Work instructions:
Before you finish, make sure every line below has been written out exactly.

╭─ Data to use

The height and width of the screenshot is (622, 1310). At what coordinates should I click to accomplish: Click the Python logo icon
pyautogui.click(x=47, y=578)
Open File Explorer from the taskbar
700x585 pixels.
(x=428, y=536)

╰─

Exercise answer:
The height and width of the screenshot is (622, 1310). At what coordinates should I click to accomplish: Click the Python logo icon
pyautogui.click(x=47, y=578)
Open File Explorer from the taskbar
700x585 pixels.
(x=428, y=536)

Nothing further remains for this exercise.